For this reason, it is often assumed that the launch of Web 3.0 will naturally lead to wider adoption of blockchain and its constituent technologies. But is it cut and dried?

After all, Web 3.0 could be bad for blockchain adoption
While the consensus is that the upcoming Web 3.0 will increase the use of blockchain, there are several reasons why the opposite could be true.

monetization
The current iteration of the Internet, also known as Web 2.0, is supported by huge advertising revenues. By some estimates, the global advertising market could be worth around $800 billion by 2026. That mind-boggling number is why some of the most popular apps on Web 2.0 (including Facebook, TikTok, Snapchat, Twitter, and Spotify) are mostly free.

These platforms make money from advertising. They collect users' data and sell it to marketers at high prices. However, It is entirely possible that Web 3.0 will clog this lucrative advertising channel. The decentralized architecture underlying Web 3.0 will not support the greedy surveillance advertising model used by major Web 2.0 players.

This means that big companies that make a living selling our personal data are likely to find themselves starving in blockchain-based environments that prioritize privacy and data autonomy.

Money rules the world, and an inability to fully monetize Web 3.0 could result in companies either introducing paywalls on their decentralized applications (DApps) or finding a way to slow or control the adoption of blockchain technology in the broader market.

Whichever path companies take, they will inevitably make blockchains more expensive and less inclusive. We've already seen some tech giants reposition themselves as gatekeepers of Web 3.0 to develop and control potential revenue streams.

Progress has been slow
Decentralization is the most important aspect of Web 3.0 and blockchain and requires the development of shared protocols that are acceptable to all parties. This is a lengthy process that usually involves consensus among competing companies.
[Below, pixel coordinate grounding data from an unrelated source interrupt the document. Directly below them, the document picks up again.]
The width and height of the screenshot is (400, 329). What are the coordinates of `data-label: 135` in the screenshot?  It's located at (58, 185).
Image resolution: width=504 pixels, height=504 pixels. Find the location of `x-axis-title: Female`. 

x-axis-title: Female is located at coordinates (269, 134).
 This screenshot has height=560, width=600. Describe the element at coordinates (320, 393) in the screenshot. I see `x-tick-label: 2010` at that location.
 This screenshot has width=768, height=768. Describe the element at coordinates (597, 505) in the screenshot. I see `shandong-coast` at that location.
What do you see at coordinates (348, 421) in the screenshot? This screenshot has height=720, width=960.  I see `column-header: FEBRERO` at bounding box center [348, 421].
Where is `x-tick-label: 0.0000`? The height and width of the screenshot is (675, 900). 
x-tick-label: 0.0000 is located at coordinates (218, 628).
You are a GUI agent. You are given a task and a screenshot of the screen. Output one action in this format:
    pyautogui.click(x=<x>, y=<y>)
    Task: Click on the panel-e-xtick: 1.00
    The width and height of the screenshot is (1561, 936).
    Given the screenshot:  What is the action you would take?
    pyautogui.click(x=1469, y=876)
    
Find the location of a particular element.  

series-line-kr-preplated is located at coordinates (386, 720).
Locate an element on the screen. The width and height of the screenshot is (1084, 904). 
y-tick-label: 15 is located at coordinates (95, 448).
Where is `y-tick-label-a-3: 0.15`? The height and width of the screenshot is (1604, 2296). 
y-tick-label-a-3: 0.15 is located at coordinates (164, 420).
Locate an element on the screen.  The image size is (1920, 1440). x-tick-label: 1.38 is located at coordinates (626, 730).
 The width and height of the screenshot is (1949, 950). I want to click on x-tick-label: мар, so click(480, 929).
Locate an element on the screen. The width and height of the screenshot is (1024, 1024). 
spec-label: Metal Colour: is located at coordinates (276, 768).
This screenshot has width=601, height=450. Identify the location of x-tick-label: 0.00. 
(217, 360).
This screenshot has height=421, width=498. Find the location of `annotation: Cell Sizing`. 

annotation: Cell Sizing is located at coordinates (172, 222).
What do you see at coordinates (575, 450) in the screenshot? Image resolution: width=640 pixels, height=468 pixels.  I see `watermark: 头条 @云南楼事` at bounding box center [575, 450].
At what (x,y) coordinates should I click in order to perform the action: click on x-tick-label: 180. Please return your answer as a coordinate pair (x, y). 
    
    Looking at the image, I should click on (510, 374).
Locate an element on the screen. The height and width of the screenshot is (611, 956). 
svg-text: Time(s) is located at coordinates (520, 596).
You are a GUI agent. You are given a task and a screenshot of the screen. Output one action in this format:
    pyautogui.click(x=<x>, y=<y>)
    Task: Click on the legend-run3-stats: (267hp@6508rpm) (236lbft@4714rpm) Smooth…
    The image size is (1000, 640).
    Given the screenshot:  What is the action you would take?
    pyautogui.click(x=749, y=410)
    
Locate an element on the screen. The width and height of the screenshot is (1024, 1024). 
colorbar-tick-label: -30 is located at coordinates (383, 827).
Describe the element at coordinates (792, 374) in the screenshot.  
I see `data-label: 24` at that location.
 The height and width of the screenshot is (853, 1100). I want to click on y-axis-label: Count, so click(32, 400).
Because much of the Web 3.0 hardware and software is based on these accepted standards, it can be extremely difficult to change or extend protocols once they are established.

At some point, developers can create plug-ins, patches, extensions, and even newer versions of Web 3.0 DApps; These methods are often cumbersome and can lead to fragmentation problems.

Ironically, the more successful a blockchain is, the more nodes are needed to keep up with the changes, making it harder to modify. In essence, the eventual launch and success of Web 3.0 could inadvertently expose blockchain's underbelly.

Unable to store data
Contrary to popular belief, blockchains are not suited for storing common data. On average, a blockchain based on Web 3.0 applications may have a throughput of about 300,000 blocks per day, each using about the same amount of energy as a small apartment.

Every node on the network must store a snapshot of the entire transaction history of the blockchain. There is no room for data slicing or streaming pipes, making blockchain a very impractical way to store data.

This problem will only intensify with the launch of Web 3.0. How do you get such a large enough system to handle a vast network of data-intensive, decentralized applications?

The simplest solution is to let Web 3.0 applications continue to store their data on the Web server running the Apache instance. This means that blockchain as a way of storing data may not be good for Web 3.0, so the launch of Web 3.0 won't do much to encourage more people to use blockchain.

Final thoughts
The concept of Web 3.0 is based on the dream of greater scalability, privacy, transparency, decentralization, data control, and direct payment without mediation. While all of this can be done by leveraging blockchain in Web 3.0, the technology still has serious limitations that could make its use in semantic networks untenable.

Decentralized hardware and energy costs are quite high, scaling is a nightmare, and there aren't many ways to make money from people's personal data.

So, despite all the hype about Web 3.0, we need to lower our expectations about its impact on the adoption of blockchain technology.